Task directions
Repeat the stretch of entries below from the line with "You are a GUI" through the line with "This screenshot has height=575, width=850.". Include both ends and add nothing.

Source material
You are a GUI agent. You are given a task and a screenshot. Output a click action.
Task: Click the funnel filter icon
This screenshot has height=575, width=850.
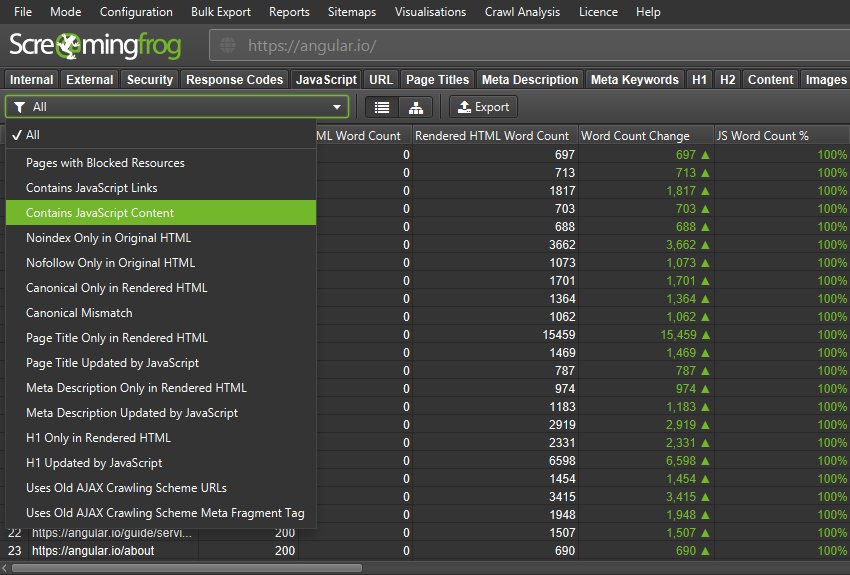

* * *

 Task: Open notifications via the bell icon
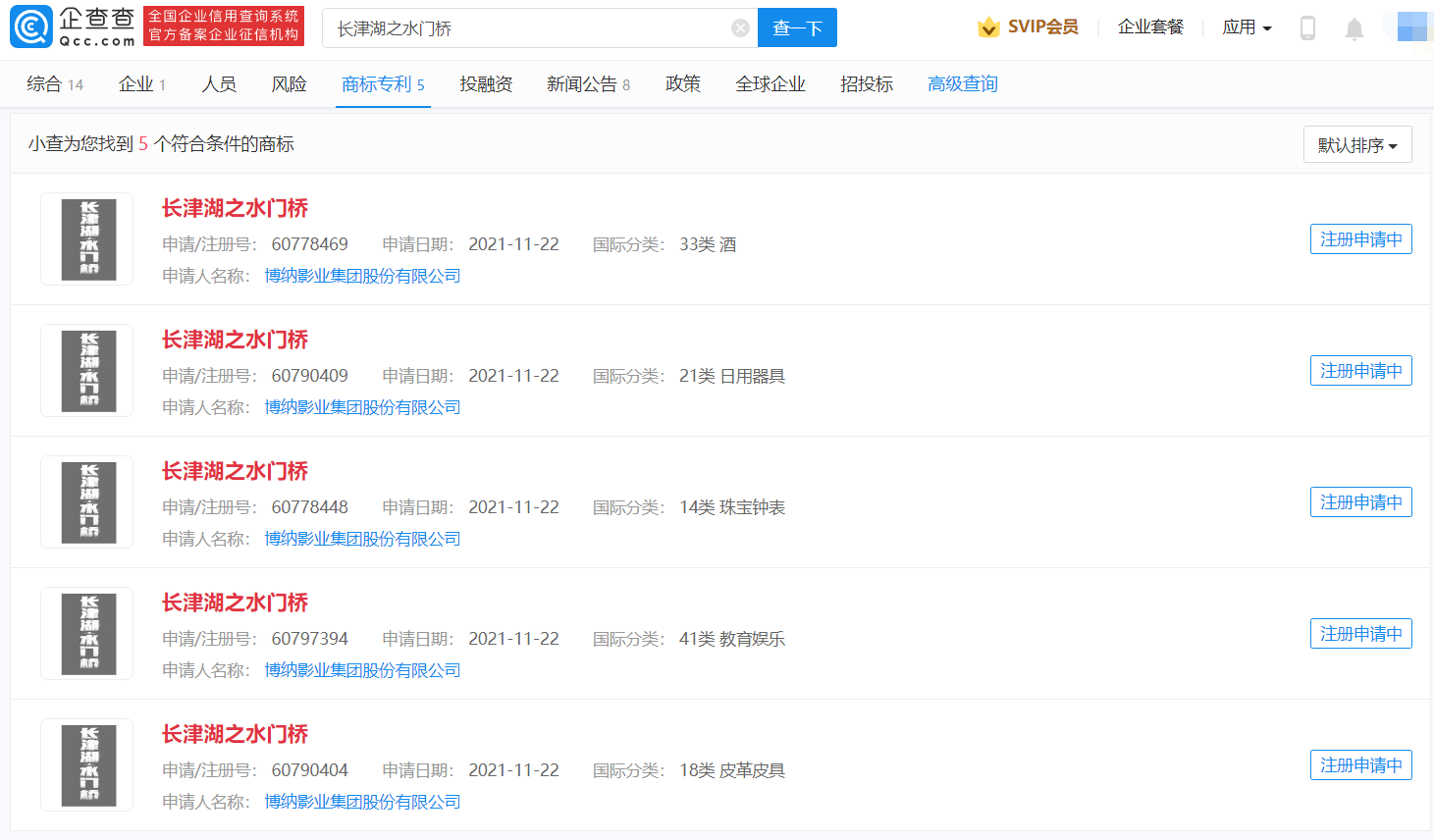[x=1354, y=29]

...

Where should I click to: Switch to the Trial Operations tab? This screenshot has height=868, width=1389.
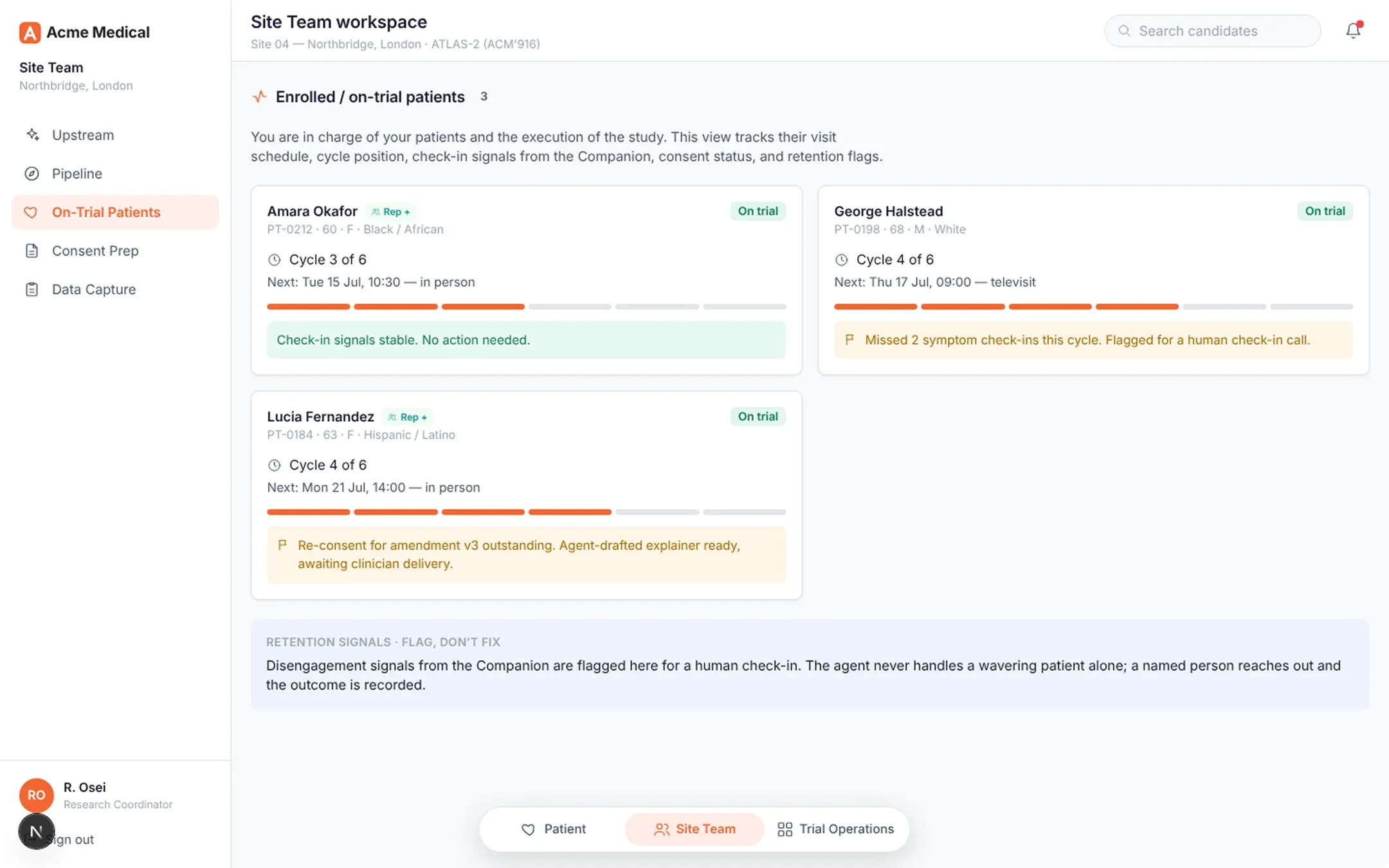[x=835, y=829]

Task response
You are a GUI agent. You are given a task and a screenshot. Output a click action.
Task: Click the funnel filter icon
This screenshot has height=575, width=850.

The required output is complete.